Malária
MSF tratou mais de 1,3 milhão de pacientes de malária em 2007
Em 2006, MSF tratou mais de 2 milhões de pessoas com malária. A cada ano, a doença mata aproximadamente 2 milhões de pessoas e infecta em torno de 500 milhões. Noventa por cento das mortes por malária são registradas na África Subsaariana.
A malária afeta principalmente comunidades pobres em áreas rurais. Os pacientes ficam debilitados por dias, afastados de suas atividades cotidianas. Crianças infectadas podem sofrer danos neurológicos que comprometem sua capacidade de aprendizado. Tudo isso pode resultar em uma perda de renda para as famílias e em grande peso para a saúde pública e a sociedade como um todo.
O sofrimento e a perda de vidas são desnecessários. A malária é fácil de ser prevenida, diagnosticada e tratada.
A doença é causada por quatro tipos de parasitas e transmitida por mosquitos infectados. Os sintomas incluem febre, dores de cabeça, vômitos, seguidos de hemorragia interna e falência dos rins e do fígado, podendo levar ao coma seguido de morte.
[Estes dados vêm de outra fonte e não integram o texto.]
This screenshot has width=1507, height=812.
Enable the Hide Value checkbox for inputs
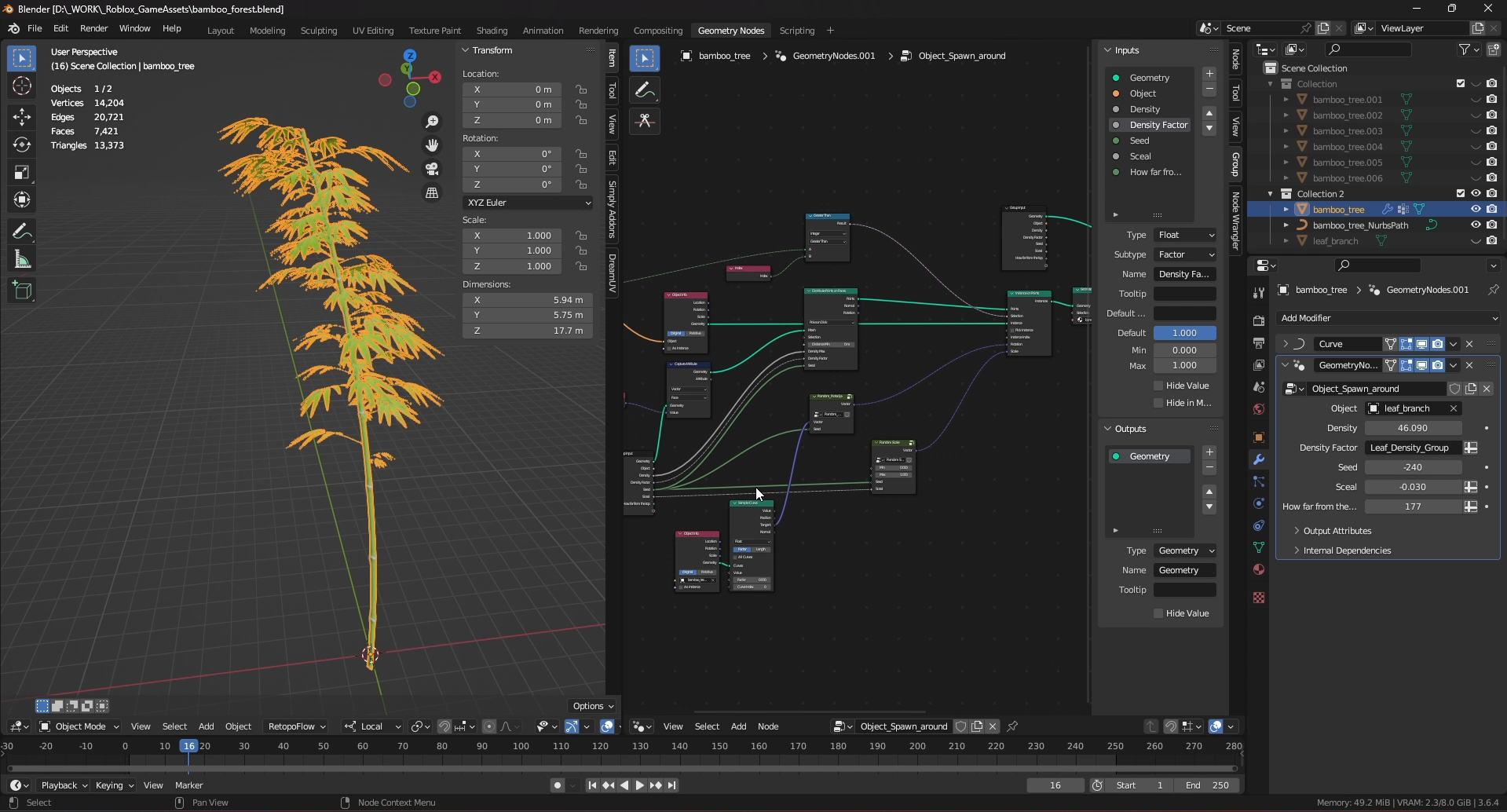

As crianças são as que mais sofrem - representam 75% das mortes por malária.
O diagnóstico pode ser feito através de em um rápido exame com lâminas de sangue ou pela contagem do número de parasitas com um microscópio, sendo simples de ser feito em áreas remotas. No entanto, diagnósticos feitos com base nos sintomas ainda são comuns nos países em desenvolvimento, o que pode levar a conclusões incertas, deixando pacientes sem tratamento adequado.
Os tratamentos mais eficazes contra malária são as combinações contendo derivados da artemisinina, (ACTs). O tratamento tem baixa toxicidade, poucos efeitos colaterais e age rapidamente contra os parasitas. MSF encoraja fortemente os governos a adotarem os ACTs nos seus programas nacionais.
A melhor forma de prevenir a malária é dormir sob mosquiteiros impregnados de inseticida. As redes evitam as picadas, reduzindo o número de mosquitos-transmissores. MSF faz distribuições em massa de mosquiteiros em áreas com malária endêmica.
Nas missões de MSF em áreas com casos de malária, mais da metade das consultas envolvem a doença.